There is a single biggest loser from Laila Harre's appointment to lead the Internet Party... and it's not the Greens

A quick post to say something that's been buzzing around my head since last night and which has been mentioned on the thread of my previous post -- with Laila Harre taking over the Internet Party the Maori seats have become more pivotal at this election.

The received wisdom in the first 24 hours since Harre's appointment was revealed by Rob Hosking in the NBR, was that the Greens are the big losers from this. I accept it's not brilliant for them, but the real loser is the Maori Party.

Harre as leader meant the Mana-Internet Party could go ahead and that means a big boost for Mana.

Indirectly, Mana now has a war chest to fight hard in the Maori seats and will have one key mission in this election -- the distruction of the Maori Party and its replacement by a more left-leaning, determinedly anti-National party. The Maori Party's strategy of being at the table for Maori no matter what is going head-to-head with Mana's hard left agenda.

Mana have the foot soldiers, and now with Dotcom's money will be confident its leaders will be confident it can give Annette Sykes the leverage she needs to win Waiariki. Labour is confident of taking Te Tai Hauauru and while it seems to be doing its best to lose Tamaki Makaurau, is expecting to win there as well.

That would do give Mana the dominance it wants in Maori politics and deny National three seats. So it'll be interesting to see if National starts ploughing money into the Maori Party's campaign efforts -- even more than the odd Key speech at the Northern Club. And how much the Maori Party can afford to be seen as a client party.

Of course, ironically, if the Maori Party is destroyed it could make it easier for New Zealand First to go with National. But that's a whole other equation.

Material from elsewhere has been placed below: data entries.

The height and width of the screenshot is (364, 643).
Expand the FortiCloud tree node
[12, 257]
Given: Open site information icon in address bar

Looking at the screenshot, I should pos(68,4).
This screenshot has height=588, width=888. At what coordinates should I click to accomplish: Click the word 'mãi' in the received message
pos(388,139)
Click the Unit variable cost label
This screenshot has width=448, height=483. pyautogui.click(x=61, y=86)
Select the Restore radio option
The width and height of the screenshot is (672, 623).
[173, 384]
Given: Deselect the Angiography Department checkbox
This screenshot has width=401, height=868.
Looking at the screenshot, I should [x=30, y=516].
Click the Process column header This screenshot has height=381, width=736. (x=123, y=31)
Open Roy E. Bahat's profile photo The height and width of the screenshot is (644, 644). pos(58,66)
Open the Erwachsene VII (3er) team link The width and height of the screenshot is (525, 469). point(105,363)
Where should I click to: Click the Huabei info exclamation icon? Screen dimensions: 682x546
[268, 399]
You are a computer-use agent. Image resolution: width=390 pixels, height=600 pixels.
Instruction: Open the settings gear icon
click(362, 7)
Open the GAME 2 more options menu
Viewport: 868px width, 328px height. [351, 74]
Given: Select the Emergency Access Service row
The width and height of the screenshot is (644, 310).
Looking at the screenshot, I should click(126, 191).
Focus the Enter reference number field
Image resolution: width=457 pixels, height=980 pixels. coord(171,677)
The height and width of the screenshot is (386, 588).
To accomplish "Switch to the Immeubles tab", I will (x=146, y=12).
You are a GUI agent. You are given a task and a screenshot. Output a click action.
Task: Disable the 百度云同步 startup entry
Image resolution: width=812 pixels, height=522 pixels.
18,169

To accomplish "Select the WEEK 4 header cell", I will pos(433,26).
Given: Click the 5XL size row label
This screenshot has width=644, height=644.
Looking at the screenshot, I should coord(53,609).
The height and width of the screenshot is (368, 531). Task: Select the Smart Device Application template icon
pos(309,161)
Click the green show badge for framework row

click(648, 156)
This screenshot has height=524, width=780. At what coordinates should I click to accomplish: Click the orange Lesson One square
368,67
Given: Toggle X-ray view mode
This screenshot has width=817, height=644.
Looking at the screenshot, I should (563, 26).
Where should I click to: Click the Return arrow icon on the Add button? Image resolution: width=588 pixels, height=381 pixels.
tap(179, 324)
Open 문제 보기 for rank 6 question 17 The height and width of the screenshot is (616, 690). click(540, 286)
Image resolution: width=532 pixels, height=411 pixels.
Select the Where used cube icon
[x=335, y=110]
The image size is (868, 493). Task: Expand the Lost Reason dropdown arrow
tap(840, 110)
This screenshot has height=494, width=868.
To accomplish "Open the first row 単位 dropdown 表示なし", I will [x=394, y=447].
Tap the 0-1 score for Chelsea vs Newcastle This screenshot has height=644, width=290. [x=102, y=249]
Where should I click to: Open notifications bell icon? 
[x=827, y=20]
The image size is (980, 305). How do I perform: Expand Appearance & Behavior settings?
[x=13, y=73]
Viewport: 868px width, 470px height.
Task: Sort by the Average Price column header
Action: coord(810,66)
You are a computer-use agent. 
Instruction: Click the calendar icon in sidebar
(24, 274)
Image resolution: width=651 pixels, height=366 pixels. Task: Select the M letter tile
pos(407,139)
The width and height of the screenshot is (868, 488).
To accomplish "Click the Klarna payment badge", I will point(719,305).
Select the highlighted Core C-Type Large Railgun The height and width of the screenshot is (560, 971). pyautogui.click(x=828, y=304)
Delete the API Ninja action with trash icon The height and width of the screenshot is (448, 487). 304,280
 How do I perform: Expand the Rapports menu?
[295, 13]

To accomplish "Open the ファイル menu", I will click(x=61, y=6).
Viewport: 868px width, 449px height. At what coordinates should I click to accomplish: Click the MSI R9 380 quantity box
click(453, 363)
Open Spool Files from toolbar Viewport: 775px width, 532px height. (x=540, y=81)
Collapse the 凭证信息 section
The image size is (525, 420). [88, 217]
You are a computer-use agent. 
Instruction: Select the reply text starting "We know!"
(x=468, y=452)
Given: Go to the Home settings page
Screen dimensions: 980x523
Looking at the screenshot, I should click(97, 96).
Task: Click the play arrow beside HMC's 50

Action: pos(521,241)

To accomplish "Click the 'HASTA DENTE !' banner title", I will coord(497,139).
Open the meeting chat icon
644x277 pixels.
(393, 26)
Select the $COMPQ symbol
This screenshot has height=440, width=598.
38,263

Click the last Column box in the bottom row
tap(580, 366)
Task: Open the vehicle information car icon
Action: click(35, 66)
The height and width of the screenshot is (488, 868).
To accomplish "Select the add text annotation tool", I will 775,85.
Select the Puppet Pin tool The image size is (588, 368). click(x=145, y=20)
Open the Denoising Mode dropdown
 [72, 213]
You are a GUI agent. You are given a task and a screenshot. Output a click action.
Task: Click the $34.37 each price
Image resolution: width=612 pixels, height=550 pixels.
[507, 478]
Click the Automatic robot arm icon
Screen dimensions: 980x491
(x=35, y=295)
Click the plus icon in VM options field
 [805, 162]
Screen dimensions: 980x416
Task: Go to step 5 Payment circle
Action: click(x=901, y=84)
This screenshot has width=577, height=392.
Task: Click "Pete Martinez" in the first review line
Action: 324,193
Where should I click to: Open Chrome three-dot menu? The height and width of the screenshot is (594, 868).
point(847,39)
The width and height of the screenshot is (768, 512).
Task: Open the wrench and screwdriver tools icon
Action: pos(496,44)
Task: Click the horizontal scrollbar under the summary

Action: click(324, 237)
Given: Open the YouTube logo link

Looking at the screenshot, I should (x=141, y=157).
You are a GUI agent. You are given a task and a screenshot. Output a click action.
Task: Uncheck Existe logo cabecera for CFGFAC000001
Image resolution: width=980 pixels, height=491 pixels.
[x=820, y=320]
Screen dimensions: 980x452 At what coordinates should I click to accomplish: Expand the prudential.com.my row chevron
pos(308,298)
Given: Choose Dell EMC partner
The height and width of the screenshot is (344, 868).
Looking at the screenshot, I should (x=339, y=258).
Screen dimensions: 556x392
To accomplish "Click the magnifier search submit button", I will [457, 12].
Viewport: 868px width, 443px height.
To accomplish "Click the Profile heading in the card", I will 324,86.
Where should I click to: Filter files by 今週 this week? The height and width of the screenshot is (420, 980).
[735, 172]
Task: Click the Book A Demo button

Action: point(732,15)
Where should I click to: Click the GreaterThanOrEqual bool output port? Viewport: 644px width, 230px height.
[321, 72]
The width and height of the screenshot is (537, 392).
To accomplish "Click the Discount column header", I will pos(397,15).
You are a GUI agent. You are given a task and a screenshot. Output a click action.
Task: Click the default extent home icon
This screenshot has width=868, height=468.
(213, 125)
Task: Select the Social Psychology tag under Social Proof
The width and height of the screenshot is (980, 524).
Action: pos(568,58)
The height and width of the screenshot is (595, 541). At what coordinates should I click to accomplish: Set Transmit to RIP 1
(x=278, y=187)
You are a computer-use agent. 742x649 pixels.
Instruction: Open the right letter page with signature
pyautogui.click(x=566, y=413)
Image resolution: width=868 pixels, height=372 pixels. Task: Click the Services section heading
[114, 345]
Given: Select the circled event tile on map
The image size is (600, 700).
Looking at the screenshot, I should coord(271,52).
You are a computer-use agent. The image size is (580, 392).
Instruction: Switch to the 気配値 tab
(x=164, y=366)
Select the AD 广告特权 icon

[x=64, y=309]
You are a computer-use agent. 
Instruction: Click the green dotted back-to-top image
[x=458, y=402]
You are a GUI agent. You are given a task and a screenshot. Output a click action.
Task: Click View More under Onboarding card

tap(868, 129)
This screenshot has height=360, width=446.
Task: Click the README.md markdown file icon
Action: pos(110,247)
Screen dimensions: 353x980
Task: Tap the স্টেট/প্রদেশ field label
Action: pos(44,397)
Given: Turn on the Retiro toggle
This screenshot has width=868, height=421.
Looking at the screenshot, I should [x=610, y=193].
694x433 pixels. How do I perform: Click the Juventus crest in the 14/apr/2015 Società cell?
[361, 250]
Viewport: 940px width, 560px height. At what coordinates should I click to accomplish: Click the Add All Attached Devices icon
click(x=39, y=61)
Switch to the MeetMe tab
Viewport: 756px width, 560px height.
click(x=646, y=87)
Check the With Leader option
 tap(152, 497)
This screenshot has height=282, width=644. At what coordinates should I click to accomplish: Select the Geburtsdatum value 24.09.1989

In the short term, Mana is looking to do its bit for the change of government in those seats and Harre will be looking to scoop up a bunch of non-voters to grow the pool on the left. But if this left-wing strategy that stretches across mutiple parties (making Matt McCarten's place in Labour so critical and making it so much clearer why he went there in the first place) is to work, David Cunliffe and Labour's front bench need to lift their game and get the party to at least 33 percent. Probably more like 35 percent.

Then it's a real race for the finishing line, which could yet go through those Maori seats.

Oh, and I went to Harre's unveiling at the Langham Hotel this afternoon and got some answers of sort to my question yesterday. Why would Harre take this path?

First, she's genuinely to the left of Labour and wants to pull the spectrum that way. Second, this is her own party, she gets to be boss and has fewere divisions to negotiate. Third, she genuinely believes that Dotcom's money and internet know-how can help get out the younger vote, something she's passionate about.

Comments (4)

by Richard Aston on May 30, 2014
Richard Aston

Would it not be in Labours ultimate best interest to ease back on the maori seats to give Mana a solid chance ? Mana would be a natural coalition partner for Labour.

Heard any rumours Tim?

 

 

by Matthew Percival on May 30, 2014
Matthew Percival

The Mana Party better be careful what they wish for.

National has in the past campaigned in getting rid of the Maori seats only to rescind on that as part of their agreement with the Maori Party.

So what happens if the Maori Party gains no seats and National forms a government with like-minded parties?

by Richard Aston on May 30, 2014
Richard Aston

Matthew I wouldn't want to be the minister who anounces the abolishment of maori seats. It wouldn't go down well.

 

by Tim Watkin on May 31, 2014
Tim Watkin

It's a good question though Matthew. National may be tempted to tack to the right in the third term given that they are likely to have a smaller Maori Party to deal with, if one at all. And that could mean just that sort of policy. Although John Key said some fine words about Maori relations in 2008 when he got the Maori Party on board - maybe even some commitments about the seats?